Dear ROOT experts,
I am creating this issue to trigger a discussion and get some feedback from you since, as far as I could tell, what follows is not yet a functionality of ROOT
or maybe this could be improved.
First let me explain a bit the motivation of creating such issue.
Within ATLAS we are exploring the possibility to read what we call “augmented files”.
Basically, instead of saving into a single tree all information for an event, we save the basic information into the main tree, and then extra b-tagging information into a second tree for only those events that satisfy b-tagging selections.
So here in the example, for the augmented file we would save:
- the events passing the standard selection into a master tree
- b-tagging related information into a side tree only if the event is passing b-tagging requirements
This implies that you may have events passing both the standard selection and the b-tagging selection
but you can also have events only passing one of those selections.
The idea behind that is it would allow to have files shared between several analyses as
some of those analyses could only be interested in reading events passing the standard selection
but other analyses would like to only read events passing both the standard+b-tagging requirements (and related b-tagging variables).
By producing augmented files those analyses could use those same files.
This would also reduce the storage space needed as we would avoid file/information duplication.

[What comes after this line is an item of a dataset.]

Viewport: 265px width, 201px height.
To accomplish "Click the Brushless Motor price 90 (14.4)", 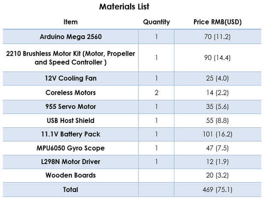I will pos(218,58).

Now coming to the technical part, for analyses that would want to read only the events passing the standard+b-tagging requirements
i.e. we would need to find the events that are common to the trees. Hence it requires to:
-
Find the events that passed both selections
→ In order to do that we build an index for the trees. Each event is assigned a unique index
Hence:- if a given index can be found both in the main tree and the side tree
it means the event passed both selections - If a given index is missing in one of those tree then it did not pass one of the selection
hence we do not want to process that event in that case.
- if a given index can be found both in the main tree and the side tree
-
Run only over those common events by retrieving the corresponding information
as for instance the 2nd common event could correspond to the entry=5 in the main tree and the entry=20 in the side tree.

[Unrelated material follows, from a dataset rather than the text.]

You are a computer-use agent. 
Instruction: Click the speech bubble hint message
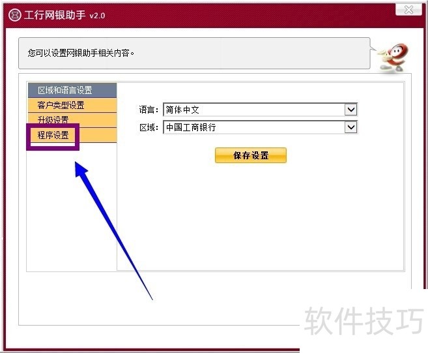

For that we wanted to exploit the friend tree relationship by setting the side tree as a friend of the main tree.
But we have some technical constraints and ROOT functionalities (as far as I could tell) seems not optimal.

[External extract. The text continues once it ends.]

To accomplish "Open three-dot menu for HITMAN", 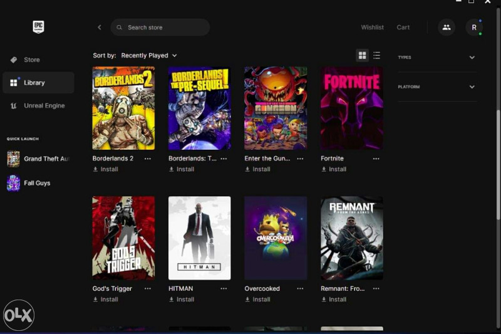I will pyautogui.click(x=224, y=289).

The “issue” is from a ROOT user perspective, if you want to read those common events
- you first need to find the number of common events
as TTree::GetEntries() returns the number total number of events in the tree. - More problematic you also need to store (at the very least) the entry of the main tree that are corresponding to the common events.
E.g. if the 2nd common event is the entry=5 in the main tree and the entry=20 in the side tree.
You would need either to call
mainTree->GetEntry(5)
see ROOT: TTreeIndex Class Reference
to read that 2nd event
Or if you are reading information branch by branch (which is our case within the central code of ATLAS, for speed reason) you would need to call
- mainTreeBranch->GetEntry(5) for branches that belongs to the main tree
- sideTreeBranch->GetEntry(20) for branches that belongs to the side tree
Hence not really relying on the friend tree relationship + requiring you to get by yourself the entries for each tree and do the matching by yourself.
We managed to implement such thing above but ideally it could be interesting that ROOT provides such functionality.
I.e in order to be able to read the common event one would just need to call
mainTree->onlyRunOverCommonEvents();
then
mainTree->GetEntries() would return only the number of common events
and then if wanting to retieve information of the 2nd common event one would just need to call
- mainTreeBranch->GetEntry(2)
- sideTreeBranch->GetEntry(2)
which would greatly simplify things.
Do you think such functionality could be developed ?
Any feedback is also very welcome
Many thanks in advance,
Best regards,
Romain Bouquet